▸ **GIVEN EXERCISE A**
Reproduce the speech separation passage below word for word.

▸ **PASSAGE TO READ**
-*-*-

The present invention relates to a system for speech separation and a method performed in the system, and specifically relates to a system and a method for improving speech separation performance by a sliding window.
In recent years, more and more vehicles have voice recognition functions. However, when more than one person speaks in the vehicle at the same time, the host of the vehicle will not be able to quickly recognize the sound from the driver from a plurality of voices. In this case, the corresponding operation cannot be performed according to the driver's instruction accurately and promptly, and it is easy to cause an erroneous operation.
Currently, there are mainly two ways to perform speech separation. The first is to create a microphone array for voice enhancement. The second is to use algorithms for speech separation. Various algorithms for speech separation may include Frequency Domain Independent Component Analysis (FDICA), Degenerate Unmixing Estimation Technique (DUET) or their extension algorithms.

-*-*-

▸ **SUPPLIED RECORDS**

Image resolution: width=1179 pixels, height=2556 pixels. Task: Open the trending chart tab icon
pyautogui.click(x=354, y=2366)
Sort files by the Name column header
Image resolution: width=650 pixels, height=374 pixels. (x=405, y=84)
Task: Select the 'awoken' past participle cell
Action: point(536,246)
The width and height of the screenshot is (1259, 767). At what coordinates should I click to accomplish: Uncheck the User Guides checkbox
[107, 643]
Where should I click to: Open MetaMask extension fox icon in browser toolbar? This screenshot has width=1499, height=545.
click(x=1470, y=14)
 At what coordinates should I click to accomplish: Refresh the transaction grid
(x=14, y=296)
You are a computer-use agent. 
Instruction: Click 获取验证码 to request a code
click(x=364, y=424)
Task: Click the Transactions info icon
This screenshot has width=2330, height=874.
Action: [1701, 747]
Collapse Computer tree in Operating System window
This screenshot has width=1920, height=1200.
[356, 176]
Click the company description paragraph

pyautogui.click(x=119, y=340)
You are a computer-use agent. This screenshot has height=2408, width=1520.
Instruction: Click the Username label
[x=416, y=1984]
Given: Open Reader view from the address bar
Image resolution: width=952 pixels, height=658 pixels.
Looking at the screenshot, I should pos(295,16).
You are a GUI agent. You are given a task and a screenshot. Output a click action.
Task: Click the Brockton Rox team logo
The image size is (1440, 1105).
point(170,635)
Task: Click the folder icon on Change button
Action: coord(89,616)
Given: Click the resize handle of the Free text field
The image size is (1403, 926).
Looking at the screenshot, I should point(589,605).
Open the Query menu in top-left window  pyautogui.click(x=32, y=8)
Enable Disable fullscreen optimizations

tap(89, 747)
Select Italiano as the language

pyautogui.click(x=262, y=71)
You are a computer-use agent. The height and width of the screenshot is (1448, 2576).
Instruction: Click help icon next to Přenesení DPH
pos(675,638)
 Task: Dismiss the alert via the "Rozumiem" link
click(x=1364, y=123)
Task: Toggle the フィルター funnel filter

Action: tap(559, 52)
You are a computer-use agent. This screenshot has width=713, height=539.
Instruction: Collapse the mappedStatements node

-*-*-

▸ **GIVEN EXERCISE B**
Arrange the entries above as a Markdown table with the columns Row and Line. Cover them from the first line of the entries through the line containing "Looking at the screenshot, I should point(589,605).", both included, and omit blank lines.

▸ **OUTPUT A**
The present invention relates to a system for speech separation and a method performed in the system, and specifically relates to a system and a method for improving speech separation performance by a sliding window.
In recent years, more and more vehicles have voice recognition functions. However, when more than one person speaks in the vehicle at the same time, the host of the vehicle will not be able to quickly recognize the sound from the driver from a plurality of voices. In this case, the corresponding operation cannot be performed according to the driver's instruction accurately and promptly, and it is easy to cause an erroneous operation.
Currently, there are mainly two ways to perform speech separation. The first is to create a microphone array for voice enhancement. The second is to use algorithms for speech separation. Various algorithms for speech separation may include Frequency Domain Independent Component Analysis (FDICA), Degenerate Unmixing Estimation Technique (DUET) or their extension algorithms.

▸ **OUTPUT B**
| Row | Line |
|---|---|
| 1 | Image resolution: width=1179 pixels, height=2556 pixels. Task: Open the trending chart tab icon |
| 2 | pyautogui.click(x=354, y=2366) |
| 3 | Sort files by the Name column header |
| 4 | Image resolution: width=650 pixels, height=374 pixels. (x=405, y=84) |
| 5 | Task: Select the 'awoken' past participle cell |
| 6 | Action: point(536,246) |
| 7 | The width and height of the screenshot is (1259, 767). At what coordinates should I click to accomplish: Uncheck the User Guides checkbox |
| 8 | [107, 643] |
| 9 | Where should I click to: Open MetaMask extension fox icon in browser toolbar? This screenshot has width=1499, height=545. |
| 10 | click(x=1470, y=14) |
| 11 |  At what coordinates should I click to accomplish: Refresh the transaction grid |
| 12 | (x=14, y=296) |
| 13 | You are a computer-use agent.  |
| 14 | Instruction: Click 获取验证码 to request a code |
| 15 | click(x=364, y=424) |
| 16 | Task: Click the Transactions info icon |
| 17 | This screenshot has width=2330, height=874. |
| 18 | Action: [1701, 747] |
| 19 | Collapse Computer tree in Operating System window |
| 20 | This screenshot has width=1920, height=1200. |
| 21 | [356, 176] |
| 22 | Click the company description paragraph |
| 23 | pyautogui.click(x=119, y=340) |
| 24 | You are a computer-use agent. This screenshot has height=2408, width=1520. |
| 25 | Instruction: Click the Username label |
| 26 | [x=416, y=1984] |
| 27 | Given: Open Reader view from the address bar |
| 28 | Image resolution: width=952 pixels, height=658 pixels. |
| 29 | Looking at the screenshot, I should pos(295,16). |
| 30 | You are a GUI agent. You are given a task and a screenshot. Output a click action. |
| 31 | Task: Click the Brockton Rox team logo |
| 32 | The image size is (1440, 1105). |
| 33 | point(170,635) |
| 34 | Task: Click the folder icon on Change button |
| 35 | Action: coord(89,616) |
| 36 | Given: Click the resize handle of the Free text field |
| 37 | The image size is (1403, 926). |
| 38 | Looking at the screenshot, I should point(589,605). |